The blonde girl didn’t react. She blushed slightly, and then turned away in embarrassment.
“Avoid making jokes of that kind,” Ajsel said. “Hasan could hear you. Do you remember what happened when Kekike and that Greek girl were caught kissing?”
“I hadn’t joined you yet,” Exher said. “What’s the name of the marsh where they were drowned?”
“Avdi Batak. That’s where adulterous wives are usually dealt with. Apparently you can hear them screaming all night long.”
“Adulterous …” Exher repeated thoughtfully. “What an odd word!”
“I shall never forget that night,” Ajsel repeated.
“And I’ll never forget this tent, where we are being cooked alive!” Exher shouted.
“Don’t complain. There is worse,” Lejla retorted.
“And what could be worse than this tent?”
“Oh! There are things that are much worse,” Lejla insisted. “Being captured by the enemy, for example.”
Exher’s face lit up.
“I’ve never been a captive …”
“Be quiet, you nitwit,” Ajsel scolded. “What if the eunuch heard you?”

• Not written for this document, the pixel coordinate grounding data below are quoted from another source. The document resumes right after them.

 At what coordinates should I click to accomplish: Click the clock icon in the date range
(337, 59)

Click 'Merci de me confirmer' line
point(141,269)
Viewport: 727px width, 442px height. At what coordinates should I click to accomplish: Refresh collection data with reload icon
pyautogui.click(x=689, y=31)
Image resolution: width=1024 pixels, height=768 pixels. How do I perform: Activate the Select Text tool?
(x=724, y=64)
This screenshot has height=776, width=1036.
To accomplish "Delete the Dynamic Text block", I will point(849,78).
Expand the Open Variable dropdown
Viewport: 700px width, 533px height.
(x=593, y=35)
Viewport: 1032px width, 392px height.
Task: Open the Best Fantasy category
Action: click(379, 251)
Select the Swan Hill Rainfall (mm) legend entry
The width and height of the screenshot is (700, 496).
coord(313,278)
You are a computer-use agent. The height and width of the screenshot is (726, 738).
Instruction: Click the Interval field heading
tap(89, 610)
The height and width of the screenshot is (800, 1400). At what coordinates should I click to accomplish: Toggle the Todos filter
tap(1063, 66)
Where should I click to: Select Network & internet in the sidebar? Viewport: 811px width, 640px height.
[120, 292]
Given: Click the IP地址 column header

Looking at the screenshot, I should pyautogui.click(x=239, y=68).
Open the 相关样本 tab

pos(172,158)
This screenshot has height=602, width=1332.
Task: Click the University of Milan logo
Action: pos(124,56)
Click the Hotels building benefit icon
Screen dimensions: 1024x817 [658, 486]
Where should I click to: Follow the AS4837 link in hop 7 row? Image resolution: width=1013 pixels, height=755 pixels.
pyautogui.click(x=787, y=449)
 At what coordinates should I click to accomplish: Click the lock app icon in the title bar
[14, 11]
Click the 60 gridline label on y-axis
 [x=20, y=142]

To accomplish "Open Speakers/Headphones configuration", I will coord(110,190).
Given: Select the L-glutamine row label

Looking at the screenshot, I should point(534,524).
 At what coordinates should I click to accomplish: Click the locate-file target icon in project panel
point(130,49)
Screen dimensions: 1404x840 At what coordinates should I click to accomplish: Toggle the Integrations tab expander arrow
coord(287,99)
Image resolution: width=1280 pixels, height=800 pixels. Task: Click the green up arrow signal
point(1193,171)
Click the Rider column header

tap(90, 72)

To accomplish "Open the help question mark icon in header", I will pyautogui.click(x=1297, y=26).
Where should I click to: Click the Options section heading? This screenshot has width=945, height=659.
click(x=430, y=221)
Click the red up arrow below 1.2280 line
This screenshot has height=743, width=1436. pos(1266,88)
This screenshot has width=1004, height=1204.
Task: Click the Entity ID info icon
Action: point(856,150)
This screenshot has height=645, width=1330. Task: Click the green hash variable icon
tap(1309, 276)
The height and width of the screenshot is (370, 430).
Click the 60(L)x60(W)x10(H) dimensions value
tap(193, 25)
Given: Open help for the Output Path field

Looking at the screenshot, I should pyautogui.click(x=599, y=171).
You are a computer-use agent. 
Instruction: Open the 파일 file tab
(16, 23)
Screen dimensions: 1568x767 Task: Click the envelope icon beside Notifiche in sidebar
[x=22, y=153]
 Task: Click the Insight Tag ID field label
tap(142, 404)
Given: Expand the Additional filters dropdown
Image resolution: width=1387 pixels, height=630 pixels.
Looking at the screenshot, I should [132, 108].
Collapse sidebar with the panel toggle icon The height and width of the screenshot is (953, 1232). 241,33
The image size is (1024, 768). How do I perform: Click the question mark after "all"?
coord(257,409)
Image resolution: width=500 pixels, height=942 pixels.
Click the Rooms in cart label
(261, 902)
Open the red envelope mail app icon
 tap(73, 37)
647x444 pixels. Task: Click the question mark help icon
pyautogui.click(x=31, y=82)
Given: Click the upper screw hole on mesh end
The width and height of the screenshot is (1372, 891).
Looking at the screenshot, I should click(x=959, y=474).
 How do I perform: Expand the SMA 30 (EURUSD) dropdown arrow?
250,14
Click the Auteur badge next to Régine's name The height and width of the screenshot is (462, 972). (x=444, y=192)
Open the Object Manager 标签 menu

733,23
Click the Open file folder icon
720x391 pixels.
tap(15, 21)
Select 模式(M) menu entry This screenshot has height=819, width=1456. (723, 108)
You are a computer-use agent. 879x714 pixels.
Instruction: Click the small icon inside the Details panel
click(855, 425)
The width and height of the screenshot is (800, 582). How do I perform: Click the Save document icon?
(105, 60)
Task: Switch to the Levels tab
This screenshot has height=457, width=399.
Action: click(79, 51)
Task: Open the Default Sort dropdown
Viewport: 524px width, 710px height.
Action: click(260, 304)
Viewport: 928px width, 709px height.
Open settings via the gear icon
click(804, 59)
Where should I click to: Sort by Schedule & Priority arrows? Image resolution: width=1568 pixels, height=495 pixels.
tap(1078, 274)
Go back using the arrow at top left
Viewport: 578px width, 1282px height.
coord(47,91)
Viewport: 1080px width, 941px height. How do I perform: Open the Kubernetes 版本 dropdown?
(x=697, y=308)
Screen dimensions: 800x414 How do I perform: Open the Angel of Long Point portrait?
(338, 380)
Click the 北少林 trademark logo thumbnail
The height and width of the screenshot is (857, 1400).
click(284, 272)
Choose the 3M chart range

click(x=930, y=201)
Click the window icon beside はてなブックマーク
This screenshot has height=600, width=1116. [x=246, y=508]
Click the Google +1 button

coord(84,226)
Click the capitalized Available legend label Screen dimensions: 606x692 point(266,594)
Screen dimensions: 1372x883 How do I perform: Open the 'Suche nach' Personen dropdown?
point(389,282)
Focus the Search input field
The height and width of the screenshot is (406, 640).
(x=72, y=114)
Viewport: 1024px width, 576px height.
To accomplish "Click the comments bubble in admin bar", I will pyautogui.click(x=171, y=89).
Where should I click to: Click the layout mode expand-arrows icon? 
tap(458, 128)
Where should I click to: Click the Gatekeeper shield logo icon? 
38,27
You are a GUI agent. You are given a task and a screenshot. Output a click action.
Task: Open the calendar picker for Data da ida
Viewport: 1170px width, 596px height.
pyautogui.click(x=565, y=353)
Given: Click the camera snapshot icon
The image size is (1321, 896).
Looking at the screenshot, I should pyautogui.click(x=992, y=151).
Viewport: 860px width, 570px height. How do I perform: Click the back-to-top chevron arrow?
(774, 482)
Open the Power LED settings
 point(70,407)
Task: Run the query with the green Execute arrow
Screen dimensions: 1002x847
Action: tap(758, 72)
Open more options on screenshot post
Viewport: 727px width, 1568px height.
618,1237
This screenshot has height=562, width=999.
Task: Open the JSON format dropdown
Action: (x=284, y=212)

“Would you really like to be taken prisoner?” Lejla remonstrated. “Have you forgotten what Hasan told us about the Albanian girls the akinxhis brought back two weeks ago? They only lasted one night in our camp. By dawn they were in the ground.”
Exher lowered her head.
“Hasan saw them,” Ajsel went on. “He’d got up before dawn and gone out for some air. As he came back in, he tripped over a basin and woke me up. He came up to me and said: ‘Ajsel hanum , I saw them, they were all white, as white as sheets.’”
“Poor Hasan! His heart can’t bear to see a woman in pain.”
Exher suddenly burst into tears.
“That’s enough, Ajsel,” Lejla said. “In her state, Exher shouldn’t hear that kind of story.”
They fell silent while the younger among them went on weeping. Then the blonde woman spoke up:
“Ooof! I’m bursting!” she said as she put her hand through her hair.
The two other women were fanning themselves as hard as they could.
“Hasan told me other horrors,” Ajsel whispered in Lejla’s ear. “The next night the soldiers wanted to reopen the graves. Have you ever heard of men who enjoy raping corpses? I’ve forgotten what the word for it is. Well, in the middle of the night …”
“I think Hasan is coming back, I can hear the sound of his footstep,” Exher said.
And the eunuch did indeed appear.
“Where have you been?” they all said, almost in unison. “How can you leave us alone in this oven?”
“I was watching our engineers trying to find the water line,” Hasan said. “They’ve covered the plain with little holes, but the aqueduct is still in hiding.”